WoW’s approach will be driven from the bottom up through the process of dialogue, peer exchange, confidence building, leadership development and enabling. Network partners recognise that women’s voices and experience are critical to long-term success in reducing gendered poverty and improving wellbeing among low-income women in Wythenshawe.

Programme duration: September 2022 – August 2025

Funded by: Smallwood Trust

Birmingham No Recourse to Public Funds

Birmingham No Recourse to Public Funds (NRPF) Women’s Support Network

Birmingham NRPF Women’s Support Network (NRPF Network) works with women who are victims of abuse (domestic violence, coercive control, forced marriages etc.) and who have no recourse to public funds, or insecure immigration status, all of which impacts on their financial resilience. The NRPF Network includes Birmingham and Solihull Women’s Aid (lead partner), Roshni, Baobab, Refugee and Migrant Centre, British Red Cross, and Central England Law Centre Birmingham who bring together varied skills and expertise.

The aim of the programme is to establish an effective referral pathway for women accessing one or more of the partners’ services; to develop a coordinated action plan to influence change at local and, where possible, national level; and to establish a women’s advisory group (the voice of lived experience), which can steer the plans for change and eventually influence policy and processes.
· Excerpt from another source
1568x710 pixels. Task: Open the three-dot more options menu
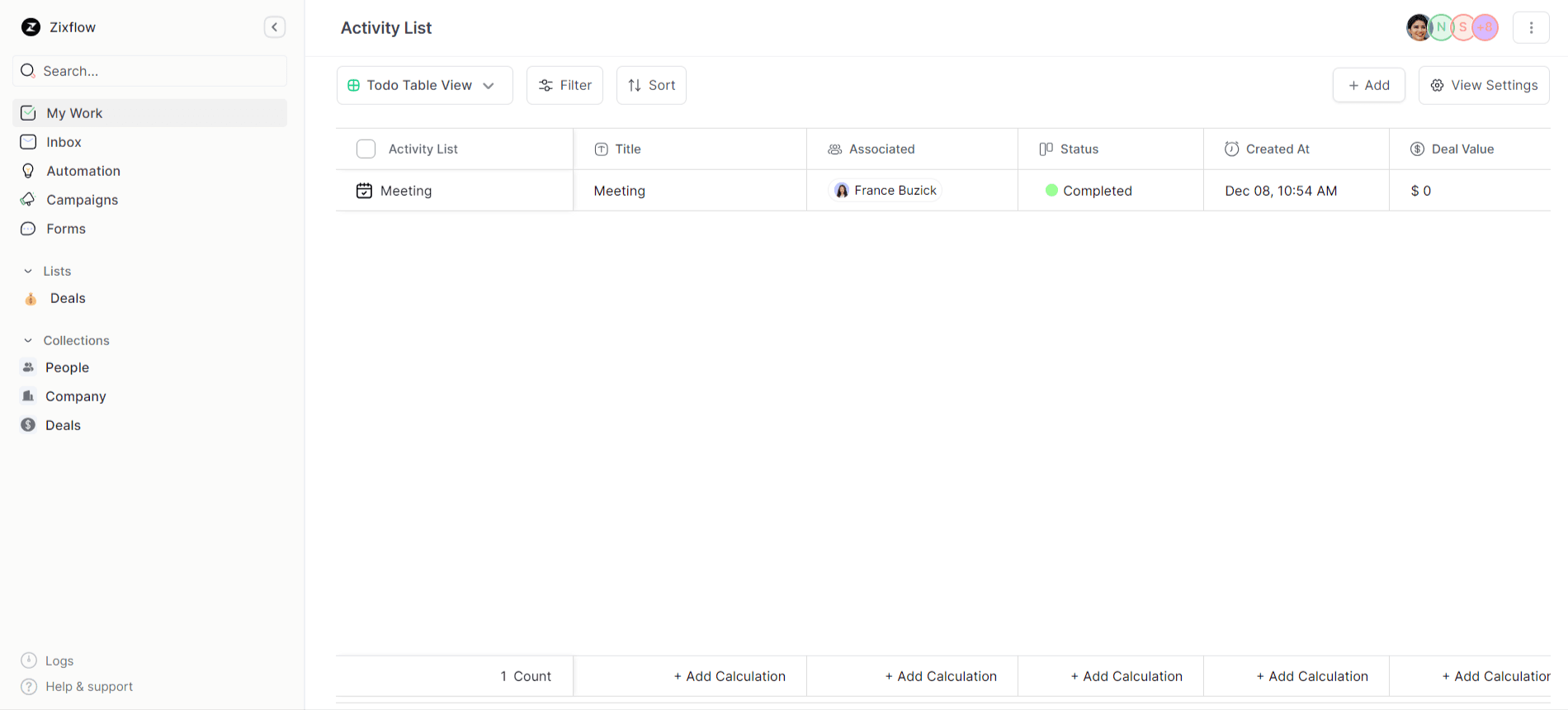coord(1531,27)
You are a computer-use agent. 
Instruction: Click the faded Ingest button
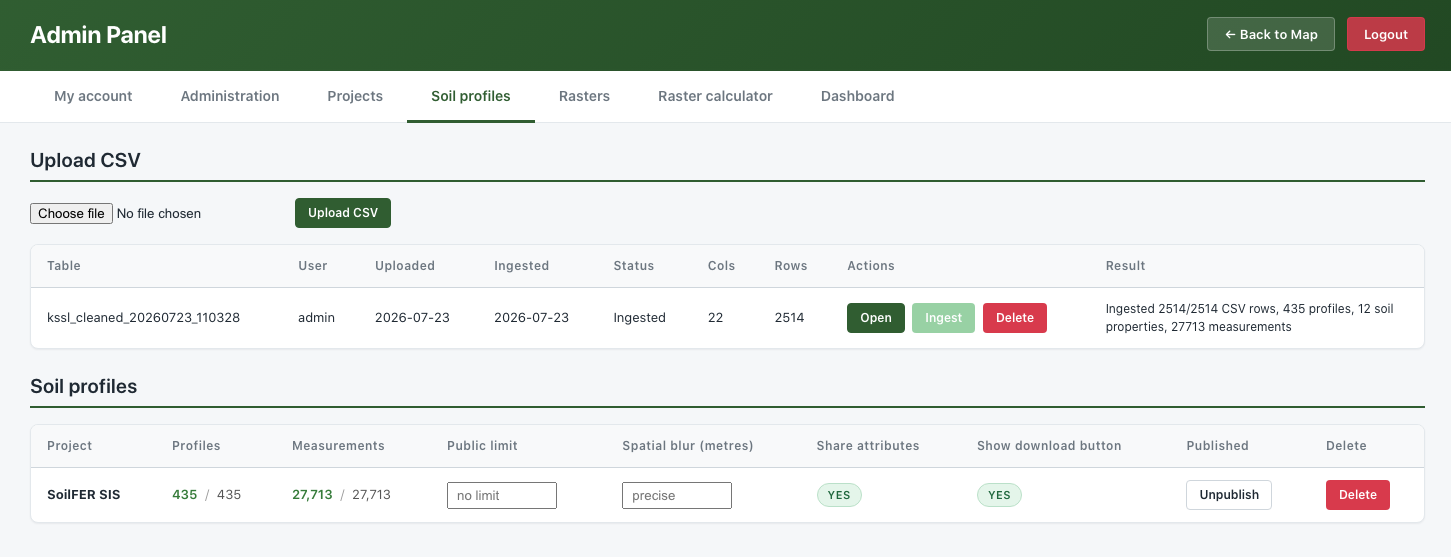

Programme duration: August 2022 – August 2025

Funded by: Smallwood Trust

Coventry Women’s Partnership

The Coventry Women’s Partnership first came together in 2018 and have reached over 1,500 women. The Partnership was initially set up to take a place-based approach in response to poor economic outcomes for women in Coventry, and the need to join up women’s sector organisations and enable seamless referrals. Working together since the pilot, the Coventry-based organisations collaborate to provide a holistic, joined up, and needs-led service for women in the area. Their collective aim is to coordinate the partner’s work to improve referrals, ensure the needs of women are understood and matched up to the appropriate services and to improve the retention of women once they engage.

Together they continue to understand their routes for local systems change for women in and around the city including their campaign that a Cabinet Member for Women is a much-needed strategic requirement to scrutinise policies, processes, and services across the local authority with a clear gender informed perspective.

The five delivery partners, all based in Coventry are:

  • Foleshill Women’s Training (FWT) provide women only education, training, healthcare and employment support services. FWT is the lead partner in the Partnership and has a designated Partnership Manager within the organisation.
  • Coventry Rape and Sexual Abuse Centre (CRASAC) provide specialist support for adults and children who have been impacted by sexual abuse in their lives. They also offer pre-therapy support for women on waiting lists for services.
  • Kairos WWT (Women Working Together) give support to and advocate for women who are vulnerable to sexual exploitation, as well as providing the housing service ‘A Home of Her Own’.
  • Coventry Haven Women’s Aid (Coventry Haven) give specialist support to victims of domestic violence and abuse including providing safe accommodation.
  • Central England Law Centre – Coventry (CELC) provide specialist legal advice to those most in need and use legal processes to fight inequality. Their role in the partnership is focused on legal support for issues that primarily impact women.